Imperial Bedrooms by Bret Easton Ellis

‘They made a movie about us,’ begins Imperial Bedrooms, referencing Bret Easton Ellis’s 1985 debut Less Than Zero, and the first nine pages of this sequel are dedicated to a post-modern post-mortem of that infamous work. The self-referential, fictionalized dissection of his 1980s artifact sets the scene for those who didn’t catch the original and promises those that did something similar. For those not familiar with Less Than Zero, think how fun and disturbing Beverley Hills 90210 would’ve been if Brenda and Brandon never turned up to preach sobriety, safe-sex and sympathy to affluent LA brats.

It’s the festive season in Imperial Bedrooms and Clay, the narrator of the original book, is back in Los Angeles, navigating a landscape haunted by desperate and willing actresses, old acquaintances and sinister Christmas trees. A successful screenwriter casting roles in a movie, The Listeners (a thinly veiled reference to Ellis’ 2009 adaption of his book The Informers), Clay is deposited directly into the bowels of the Tinseltown monster.

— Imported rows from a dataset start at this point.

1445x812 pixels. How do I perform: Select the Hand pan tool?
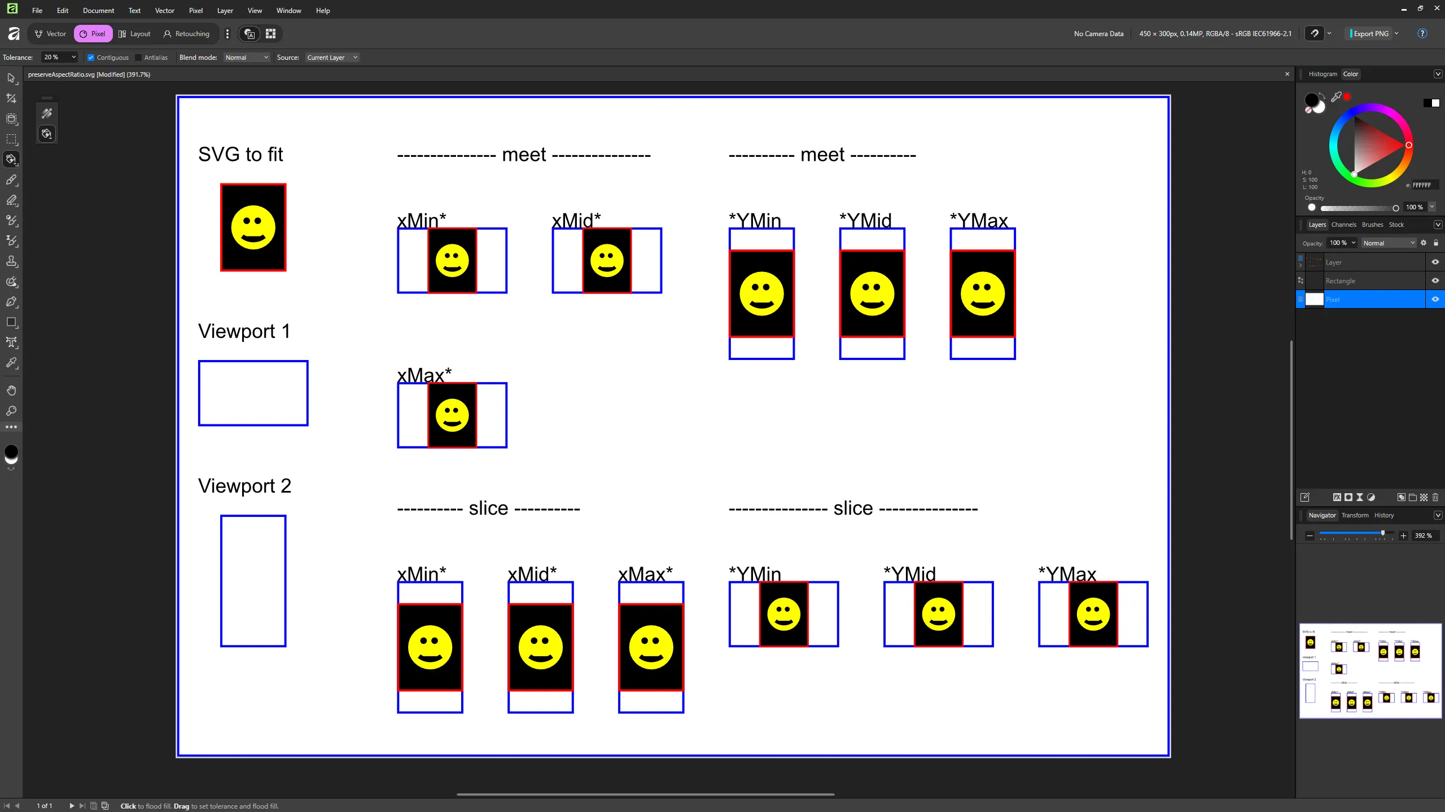(11, 390)
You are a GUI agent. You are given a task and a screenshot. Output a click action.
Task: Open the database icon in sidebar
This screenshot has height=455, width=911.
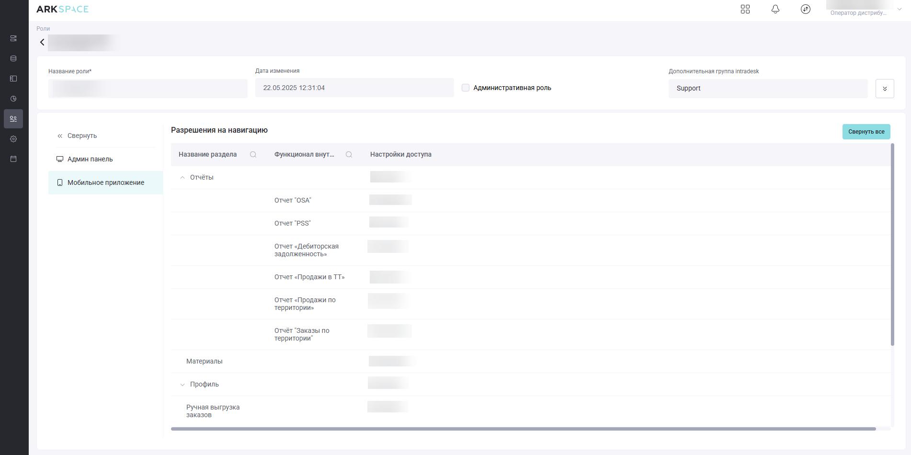pyautogui.click(x=13, y=58)
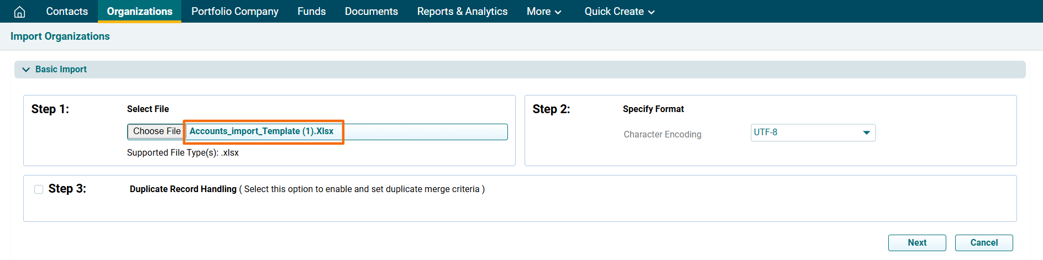Screen dimensions: 1043x260
Task: Open the Documents tab
Action: click(371, 12)
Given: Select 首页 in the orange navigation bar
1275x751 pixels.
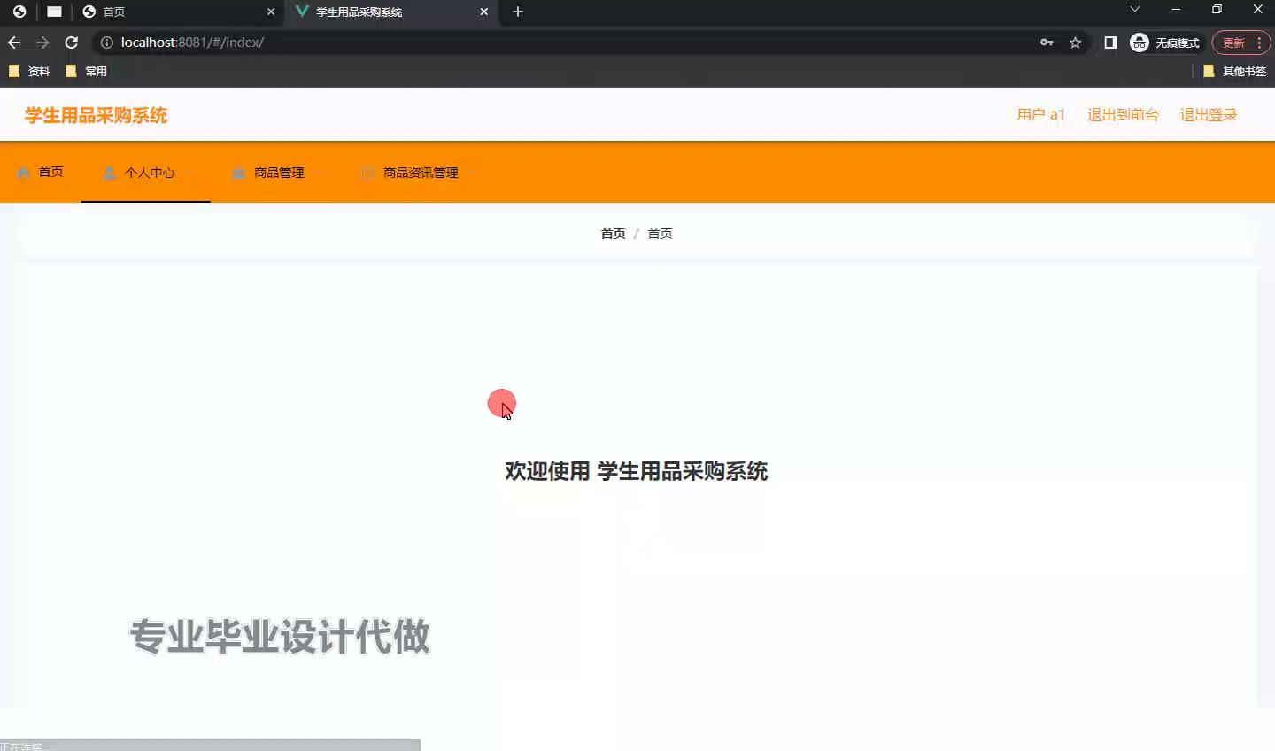Looking at the screenshot, I should coord(50,172).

Ellis seems to deliberately betray Clay’s pop-cultural significance in this book, taking the Holden Caulfield of the 80s and bending him into an even less endearing (if that’s possible) Patrick Bateman from American Psycho. While the younger incarnation of Clay remained detached and decidedly passive to his privileged, excessive existence, the middle-aged man we follow through Bel-Air appears to relish the perks of his influence.  It becomes apparent that the title of the book not only references an Elvis Costello song, but the selection process for stardom. Indeed, much of Imperial Bedrooms documents sleazy casting couch techniques and takes place in Clay’s knotted bed sheets; a place Ellis renders both foreboding and bland, malevolent but minimalist, much like his main character.

The book jacket promises those who haven’t read Less Than Zero that this book is a powerful stand alone effort, but much of the interest comes from finding out what has happened to the cast from the original. Now they’ve hit their forties, most of the dissolute, disaffected teenagers from Less Than Zero are working in the movie industry, or servicing the fortunate few in other ways, such as providing teenage escorts. The disposability of people, the Disappear Here factor, is rampant and fans of Ellis’s work will find themselves rediscovering the moral slipperiness of the winding Hollywood hills.

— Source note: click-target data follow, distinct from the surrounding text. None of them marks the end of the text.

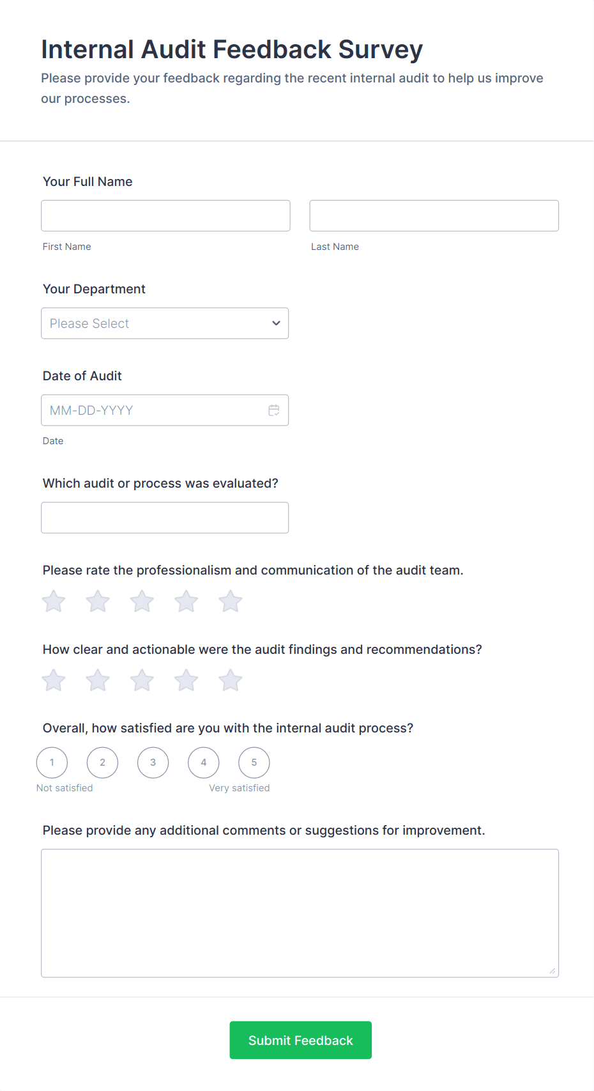Select the second star for professionalism rating
Image resolution: width=594 pixels, height=1091 pixels.
97,601
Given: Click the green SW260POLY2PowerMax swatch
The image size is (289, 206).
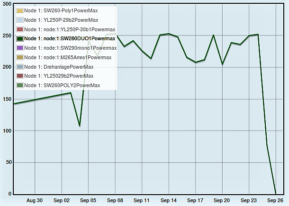Looking at the screenshot, I should (19, 85).
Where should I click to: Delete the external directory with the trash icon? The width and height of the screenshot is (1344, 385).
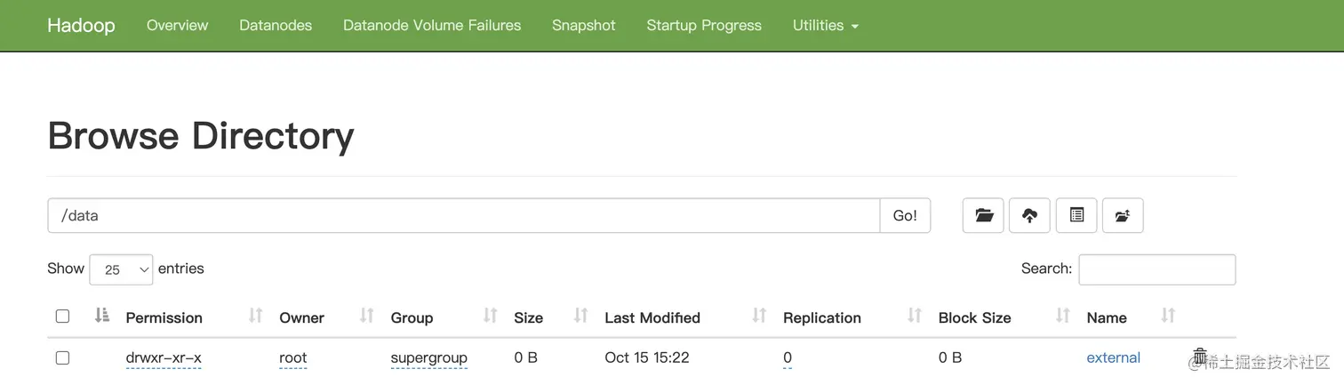pos(1200,357)
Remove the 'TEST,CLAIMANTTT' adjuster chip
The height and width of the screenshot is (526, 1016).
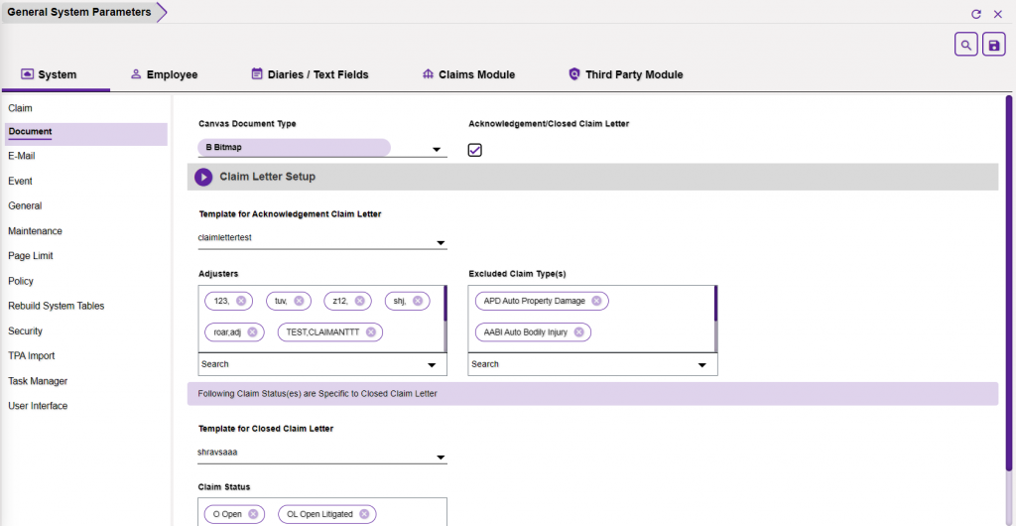click(x=371, y=332)
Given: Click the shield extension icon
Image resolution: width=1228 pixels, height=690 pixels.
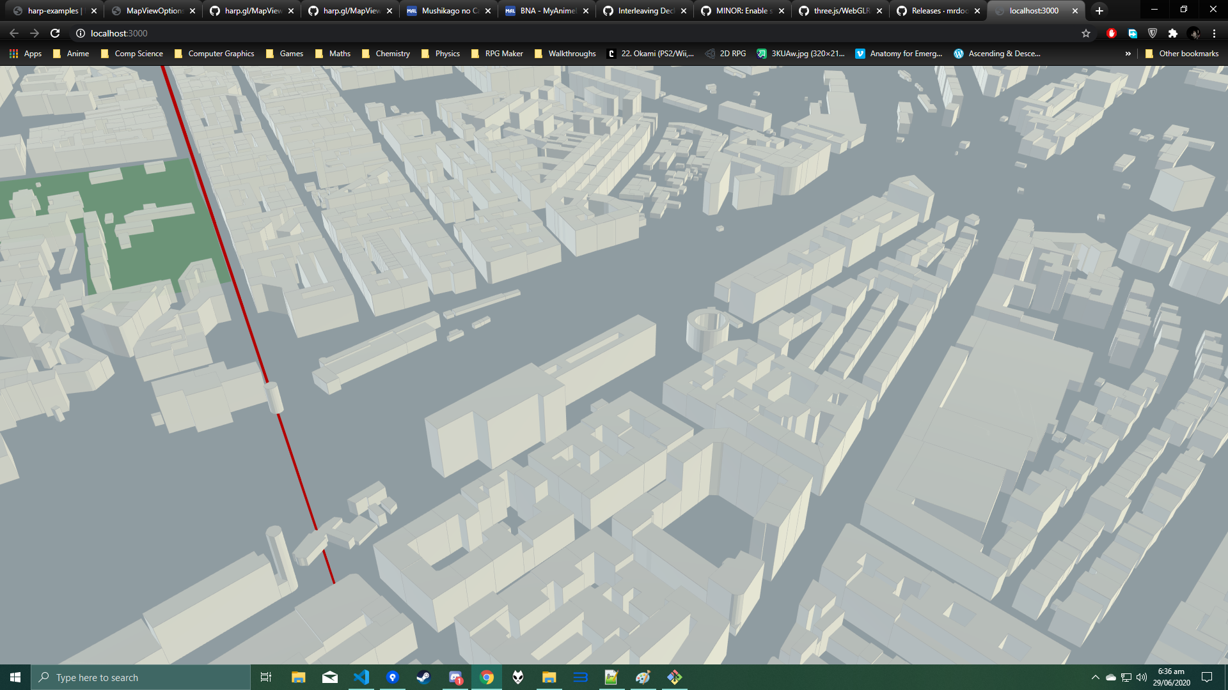Looking at the screenshot, I should pyautogui.click(x=1153, y=33).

Typically Ellis skates the edges of plot, fashioning a conspiracy around haunted apartments and vanishing actors who turn up tortured and decapitated in the desert, with some vague references to Mexican drug cartels. Though, as bisexual philanderer Trent tells Clay, ‘You don’t need to know why. You’re not going to get any answers.’ The result is like an episode of the Hills played by psychopaths and sex fiends you may have watched during an acid binge while playing with a Ouija board app on your iPhone.

Yet this paranoid, almost noir hallucination does well what many of Ellis’ books have, exploring the farce of post-modern reality and our supposedly sane society while drawing emotional truths with a bristled satirical brush. There is real depth to Imperial Bedrooms its just the further you go the darker those depths become and the book struggles not to disappear amongst the throwaway horrors it describes. Fans may feel jibbed, newcomers to Ellis may be delighted or dismayed, but either way the book achieves its anticipated controversy, not for its depictions of violence and sex, but for the path Ellis forces a previously sympathetic character down. Definitely worth reading and finding out for yourself.